Objective and importance: Moyamoya disease is a progressive arteriopathy of the intracerebral vessels resulting in stroke, intracerebral hemorrhage, and alteration of cerebral perfusion. Perfusion-weighted magnetic resonance imaging (PWI) tracks the passage of a bolus of gadolinium contrast material through brain tissue and is reflective of cerebral blood flow. We describe the characteristics of PWI in patients with moyamoya syndrome and present in detail the PWI findings of a patient studied before and after surgical intervention.
Clinical presentation: A 24-year-old woman presented with recurrent ischemic strokes during a period of 1 year. Angiography disclosed findings consistent with bilateral moyamoya disease. PWI showed a striking contrast in perfusion between the anterior and posterior circulations, with relative hyperperfusion in the posterior fossa and marked hypoperfusion in the hemispheric deep white matter. Similar findings are reported in five other patients with moyamoya disease. Differences in time-to-peak measurements between the pons and the cerebral hemispheres ranged between 2 and 10 seconds, with the greatest difference seen in the two patients with recurrent stroke.
Intervention: The patient underwent a left encephalomyosynangiosis. One year later, she showed significant improvement in neurological function, and a repeat PWI study showed marked improvement in perfusion of the left hemisphere.
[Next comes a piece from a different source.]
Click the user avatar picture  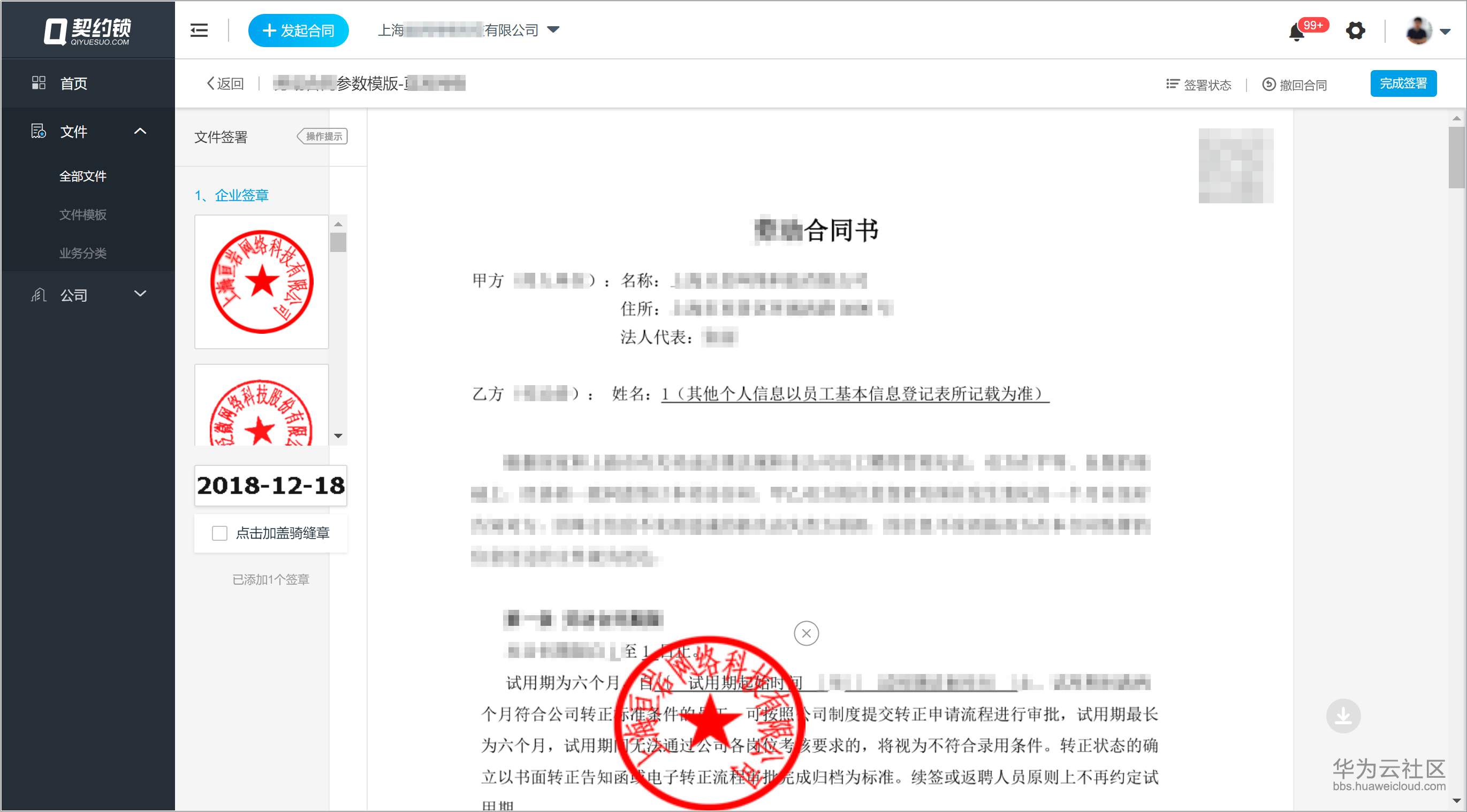tap(1419, 30)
Magnetic resonance imaging confirmed the growth of small vessels into the brain from the surgical site.
Conclusion: PWI demonstrates characteristic patterns of cerebral perfusion in patients with moyamoya disease and documents improved perfusion after successful surgical intervention. Quantitative analysis of the difference of time-to-peak measurements between the anterior and posterior circulation may be a marker of the severity of the disease.